━━━━━ SELECTED EXCERPT

The main pixel schematic is shown in Fig. 5. An 8-bit ripple counter is multiplexed to act either as a photon counter or to count oscillator periods to extend the dynamic range of the TDC. In TCSPC mode a dedicated high speed toggle flip-flop immediately divides the ring oscillator frequency to allow this high speed signal to pass the multiplexer. Thus the coarse LSB in TCSPC mode ( $C_0$ ) and the LSB in photon counting mode (*SPADWIN*) are derived from two different flip-flops. Tri-state inverters controlled by a row read signal drive the 14-bit state of the pixel onto a column output bus under control of the row addressing circuit.

# B. Sensor Operation

Pixels are read and reset in a rolling fashion. The time between resets is the reciprocal of the frame rate (around 54  $\mu$ s). In TCSPC mode (Fig. 6) a laser is pulsed in synchronisation with a *STOP* pulse distributed to the whole array via a clock tree. The *WINDOW* signal may be used to

enable the TDC during short sub-periods of the laser cycle or to achieve a global shutter function. The TDC will only start up if the rising edge of the SPAD pulse is contained in the *WINDOW* high period. Only the first such photon will be captured within an exposure period (period between rolling pixel resets).

━━━━━━━━━━
━━━━━ INFORMATION SHOWN

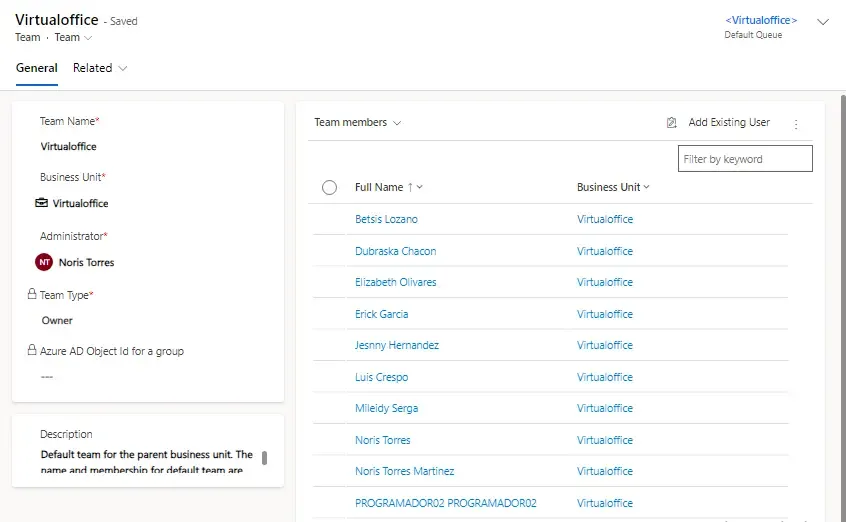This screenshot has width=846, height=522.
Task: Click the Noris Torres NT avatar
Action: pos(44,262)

━━━━━━━━━━

*GIVEN INSTRUCTION*:
Quote everything in the pixel sensor excerpt from "The main pixel" down to "row addressing circuit.". You won't need the material for this.

*REPLY TO THE EXERCISE*:
The main pixel schematic is shown in Fig. 5. An 8-bit ripple counter is multiplexed to act either as a photon counter or to count oscillator periods to extend the dynamic range of the TDC. In TCSPC mode a dedicated high speed toggle flip-flop immediately divides the ring oscillator frequency to allow this high speed signal to pass the multiplexer. Thus the coarse LSB in TCSPC mode ( $C_0$ ) and the LSB in photon counting mode (*SPADWIN*) are derived from two different flip-flops. Tri-state inverters controlled by a row read signal drive the 14-bit state of the pixel onto a column output bus under control of the row addressing circuit.